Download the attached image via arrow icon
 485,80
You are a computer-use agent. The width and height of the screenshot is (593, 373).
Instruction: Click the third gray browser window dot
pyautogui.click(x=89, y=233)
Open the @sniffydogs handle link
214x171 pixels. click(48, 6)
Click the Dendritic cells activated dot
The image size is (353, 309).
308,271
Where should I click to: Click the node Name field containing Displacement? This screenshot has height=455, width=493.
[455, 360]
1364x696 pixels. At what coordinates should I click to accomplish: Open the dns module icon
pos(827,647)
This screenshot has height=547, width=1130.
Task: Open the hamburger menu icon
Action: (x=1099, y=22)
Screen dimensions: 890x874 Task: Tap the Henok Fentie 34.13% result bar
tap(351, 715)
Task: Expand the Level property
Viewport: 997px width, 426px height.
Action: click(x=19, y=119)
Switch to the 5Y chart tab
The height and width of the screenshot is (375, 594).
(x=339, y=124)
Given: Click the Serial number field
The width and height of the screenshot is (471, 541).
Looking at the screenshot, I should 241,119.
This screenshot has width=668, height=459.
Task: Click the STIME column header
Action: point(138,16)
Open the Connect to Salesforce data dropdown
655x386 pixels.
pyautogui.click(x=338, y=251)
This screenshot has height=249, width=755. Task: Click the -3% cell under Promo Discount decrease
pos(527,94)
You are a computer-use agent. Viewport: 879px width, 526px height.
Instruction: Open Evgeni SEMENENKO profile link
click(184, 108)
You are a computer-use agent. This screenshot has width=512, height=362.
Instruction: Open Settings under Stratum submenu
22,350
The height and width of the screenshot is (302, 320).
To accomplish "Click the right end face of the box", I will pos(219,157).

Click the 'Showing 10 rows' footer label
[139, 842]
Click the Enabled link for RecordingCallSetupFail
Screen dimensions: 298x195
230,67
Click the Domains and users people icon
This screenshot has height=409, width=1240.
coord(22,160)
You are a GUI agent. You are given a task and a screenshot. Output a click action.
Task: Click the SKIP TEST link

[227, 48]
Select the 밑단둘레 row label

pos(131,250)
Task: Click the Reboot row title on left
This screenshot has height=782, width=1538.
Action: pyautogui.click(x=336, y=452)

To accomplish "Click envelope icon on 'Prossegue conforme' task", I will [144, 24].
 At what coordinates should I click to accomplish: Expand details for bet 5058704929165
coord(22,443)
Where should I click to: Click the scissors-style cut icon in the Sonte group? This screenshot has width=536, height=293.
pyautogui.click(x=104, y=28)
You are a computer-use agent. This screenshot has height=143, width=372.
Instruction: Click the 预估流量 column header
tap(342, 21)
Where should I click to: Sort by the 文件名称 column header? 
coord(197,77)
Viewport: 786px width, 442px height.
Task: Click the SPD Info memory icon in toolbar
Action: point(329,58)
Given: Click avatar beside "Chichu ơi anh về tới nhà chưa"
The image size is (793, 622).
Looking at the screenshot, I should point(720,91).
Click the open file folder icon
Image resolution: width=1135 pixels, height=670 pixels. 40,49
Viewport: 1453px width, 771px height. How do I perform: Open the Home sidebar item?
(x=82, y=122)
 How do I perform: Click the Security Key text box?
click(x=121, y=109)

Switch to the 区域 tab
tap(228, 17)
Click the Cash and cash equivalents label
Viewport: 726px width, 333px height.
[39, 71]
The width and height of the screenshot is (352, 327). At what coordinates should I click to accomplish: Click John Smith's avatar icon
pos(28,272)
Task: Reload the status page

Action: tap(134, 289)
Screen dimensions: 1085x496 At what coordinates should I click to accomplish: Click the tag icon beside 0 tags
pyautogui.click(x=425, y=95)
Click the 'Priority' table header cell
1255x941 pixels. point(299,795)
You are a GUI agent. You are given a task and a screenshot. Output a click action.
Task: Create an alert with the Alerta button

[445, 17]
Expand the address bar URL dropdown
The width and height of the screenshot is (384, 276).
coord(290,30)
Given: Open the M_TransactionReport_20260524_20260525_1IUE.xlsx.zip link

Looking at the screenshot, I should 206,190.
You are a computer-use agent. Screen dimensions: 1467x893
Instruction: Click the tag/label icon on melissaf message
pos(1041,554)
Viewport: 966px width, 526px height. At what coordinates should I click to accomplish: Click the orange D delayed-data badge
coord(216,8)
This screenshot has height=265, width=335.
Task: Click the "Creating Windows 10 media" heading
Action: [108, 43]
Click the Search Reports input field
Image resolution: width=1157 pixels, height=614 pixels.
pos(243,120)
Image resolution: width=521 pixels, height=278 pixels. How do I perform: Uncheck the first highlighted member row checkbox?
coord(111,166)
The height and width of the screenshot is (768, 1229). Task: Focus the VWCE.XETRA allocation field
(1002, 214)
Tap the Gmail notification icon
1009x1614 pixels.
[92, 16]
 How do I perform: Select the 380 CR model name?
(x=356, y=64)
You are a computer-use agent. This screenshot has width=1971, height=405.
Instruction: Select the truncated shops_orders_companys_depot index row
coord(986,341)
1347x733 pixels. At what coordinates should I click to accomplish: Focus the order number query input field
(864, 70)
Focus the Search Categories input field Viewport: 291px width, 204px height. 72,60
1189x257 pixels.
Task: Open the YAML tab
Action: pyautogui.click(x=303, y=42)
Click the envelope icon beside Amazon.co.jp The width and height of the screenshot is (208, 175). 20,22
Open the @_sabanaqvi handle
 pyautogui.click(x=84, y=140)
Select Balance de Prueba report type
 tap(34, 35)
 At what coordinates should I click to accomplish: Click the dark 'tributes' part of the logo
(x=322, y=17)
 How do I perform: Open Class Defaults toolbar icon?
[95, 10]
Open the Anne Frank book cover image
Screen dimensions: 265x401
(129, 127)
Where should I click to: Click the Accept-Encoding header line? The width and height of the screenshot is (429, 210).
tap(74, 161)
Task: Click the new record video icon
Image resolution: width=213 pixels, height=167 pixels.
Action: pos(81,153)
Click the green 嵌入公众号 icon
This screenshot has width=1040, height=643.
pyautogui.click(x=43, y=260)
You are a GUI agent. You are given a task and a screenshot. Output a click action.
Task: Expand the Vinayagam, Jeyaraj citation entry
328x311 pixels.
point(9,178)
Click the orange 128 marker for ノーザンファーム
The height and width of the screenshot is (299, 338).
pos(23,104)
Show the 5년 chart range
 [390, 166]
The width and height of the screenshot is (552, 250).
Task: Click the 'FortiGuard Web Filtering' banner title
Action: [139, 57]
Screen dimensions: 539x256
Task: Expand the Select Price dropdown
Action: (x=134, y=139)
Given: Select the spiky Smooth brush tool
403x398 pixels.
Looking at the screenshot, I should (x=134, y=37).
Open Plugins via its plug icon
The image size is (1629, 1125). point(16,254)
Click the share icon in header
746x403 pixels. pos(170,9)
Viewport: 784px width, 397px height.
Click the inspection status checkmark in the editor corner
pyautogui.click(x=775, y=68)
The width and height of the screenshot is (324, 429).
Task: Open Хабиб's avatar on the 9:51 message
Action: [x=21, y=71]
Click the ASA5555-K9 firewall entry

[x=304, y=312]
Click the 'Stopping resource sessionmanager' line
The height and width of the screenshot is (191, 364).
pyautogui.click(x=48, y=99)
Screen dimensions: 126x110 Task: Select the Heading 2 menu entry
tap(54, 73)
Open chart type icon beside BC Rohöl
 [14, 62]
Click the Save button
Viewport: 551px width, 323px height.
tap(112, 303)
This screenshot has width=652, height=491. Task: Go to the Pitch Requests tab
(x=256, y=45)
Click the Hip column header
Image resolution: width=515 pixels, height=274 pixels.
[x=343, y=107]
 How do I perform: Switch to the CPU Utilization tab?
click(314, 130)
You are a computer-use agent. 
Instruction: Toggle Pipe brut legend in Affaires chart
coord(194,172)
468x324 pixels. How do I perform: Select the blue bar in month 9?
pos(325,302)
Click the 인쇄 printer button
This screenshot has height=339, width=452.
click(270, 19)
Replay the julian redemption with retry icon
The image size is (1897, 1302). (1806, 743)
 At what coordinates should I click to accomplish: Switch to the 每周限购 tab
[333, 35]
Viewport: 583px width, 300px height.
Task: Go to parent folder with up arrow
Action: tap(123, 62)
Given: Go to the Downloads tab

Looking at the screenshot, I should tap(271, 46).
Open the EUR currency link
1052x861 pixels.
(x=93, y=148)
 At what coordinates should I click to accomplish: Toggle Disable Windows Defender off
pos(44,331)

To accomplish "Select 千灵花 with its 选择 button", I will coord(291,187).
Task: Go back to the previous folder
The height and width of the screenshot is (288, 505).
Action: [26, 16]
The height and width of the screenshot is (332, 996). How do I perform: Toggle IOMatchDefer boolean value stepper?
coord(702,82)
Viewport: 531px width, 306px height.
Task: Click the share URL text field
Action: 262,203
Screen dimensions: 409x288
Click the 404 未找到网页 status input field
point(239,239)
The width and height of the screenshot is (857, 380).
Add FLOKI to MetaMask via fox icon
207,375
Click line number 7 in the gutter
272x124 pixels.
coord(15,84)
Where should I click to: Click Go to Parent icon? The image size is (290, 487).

▸ Task description
Whenever the string "envelope" turns up in a line of the data, copy that line.

▸ Expected answer
To accomplish "Click envelope icon on 'Prossegue conforme' task", I will [144, 24].
Click the envelope icon beside Amazon.co.jp The width and height of the screenshot is (208, 175). 20,22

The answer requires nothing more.